Exercise aim -
Could you filter the records below and keep only the lines with the word "agent"?

Records for this exercise -
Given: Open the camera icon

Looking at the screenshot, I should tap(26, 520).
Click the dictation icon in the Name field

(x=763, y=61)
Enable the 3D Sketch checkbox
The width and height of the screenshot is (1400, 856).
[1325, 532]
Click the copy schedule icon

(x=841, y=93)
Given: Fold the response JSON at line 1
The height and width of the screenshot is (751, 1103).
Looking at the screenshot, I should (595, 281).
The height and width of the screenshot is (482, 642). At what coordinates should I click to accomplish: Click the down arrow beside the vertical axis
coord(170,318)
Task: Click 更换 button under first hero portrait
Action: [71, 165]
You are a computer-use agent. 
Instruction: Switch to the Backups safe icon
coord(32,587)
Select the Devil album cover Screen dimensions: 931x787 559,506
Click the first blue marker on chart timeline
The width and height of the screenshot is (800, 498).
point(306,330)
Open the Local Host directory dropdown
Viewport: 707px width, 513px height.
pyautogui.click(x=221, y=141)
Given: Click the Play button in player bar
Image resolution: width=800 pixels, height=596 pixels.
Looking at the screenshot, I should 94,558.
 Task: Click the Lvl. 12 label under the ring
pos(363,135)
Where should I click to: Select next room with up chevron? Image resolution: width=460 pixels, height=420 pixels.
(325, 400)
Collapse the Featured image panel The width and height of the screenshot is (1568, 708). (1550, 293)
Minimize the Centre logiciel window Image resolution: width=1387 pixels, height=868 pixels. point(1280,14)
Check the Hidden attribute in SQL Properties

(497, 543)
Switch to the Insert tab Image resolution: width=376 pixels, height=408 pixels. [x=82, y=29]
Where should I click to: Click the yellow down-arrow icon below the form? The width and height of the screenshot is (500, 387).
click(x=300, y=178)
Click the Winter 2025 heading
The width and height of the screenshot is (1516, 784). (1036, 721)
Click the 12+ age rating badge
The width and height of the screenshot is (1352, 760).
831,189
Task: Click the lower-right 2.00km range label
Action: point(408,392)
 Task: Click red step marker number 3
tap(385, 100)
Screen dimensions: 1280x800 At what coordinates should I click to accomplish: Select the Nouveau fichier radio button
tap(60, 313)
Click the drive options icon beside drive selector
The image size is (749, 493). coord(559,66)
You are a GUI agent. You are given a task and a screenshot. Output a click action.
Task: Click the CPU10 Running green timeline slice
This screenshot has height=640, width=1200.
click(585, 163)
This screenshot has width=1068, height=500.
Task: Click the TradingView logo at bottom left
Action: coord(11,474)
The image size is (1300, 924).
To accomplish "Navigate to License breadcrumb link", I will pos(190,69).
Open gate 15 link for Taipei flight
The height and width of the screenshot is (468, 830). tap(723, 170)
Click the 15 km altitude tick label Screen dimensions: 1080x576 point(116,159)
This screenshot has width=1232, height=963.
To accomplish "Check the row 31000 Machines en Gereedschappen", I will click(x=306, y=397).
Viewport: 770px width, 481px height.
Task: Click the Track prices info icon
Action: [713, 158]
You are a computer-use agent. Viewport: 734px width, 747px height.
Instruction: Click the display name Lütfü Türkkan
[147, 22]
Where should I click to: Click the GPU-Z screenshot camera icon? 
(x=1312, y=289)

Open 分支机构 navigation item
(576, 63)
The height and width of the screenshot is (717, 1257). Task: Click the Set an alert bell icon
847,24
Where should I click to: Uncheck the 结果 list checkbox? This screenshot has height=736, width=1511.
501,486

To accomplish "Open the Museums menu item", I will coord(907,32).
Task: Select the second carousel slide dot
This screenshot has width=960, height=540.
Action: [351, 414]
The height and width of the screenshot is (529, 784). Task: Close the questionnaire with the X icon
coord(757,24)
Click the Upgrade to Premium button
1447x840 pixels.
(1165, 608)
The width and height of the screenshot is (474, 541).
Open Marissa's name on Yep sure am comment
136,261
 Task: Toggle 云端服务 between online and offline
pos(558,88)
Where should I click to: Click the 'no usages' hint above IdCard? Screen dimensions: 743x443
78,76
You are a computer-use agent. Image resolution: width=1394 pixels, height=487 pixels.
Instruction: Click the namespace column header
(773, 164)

Answer to this task -
You are a computer-use agent. 
You are a GUI agent. You are given a task and a screenshot. Output a click action.
You are a computer-use agent. Viewport: 734px width, 747px height.
You are a computer-use agent. Image resolution: width=1394 pixels, height=487 pixels.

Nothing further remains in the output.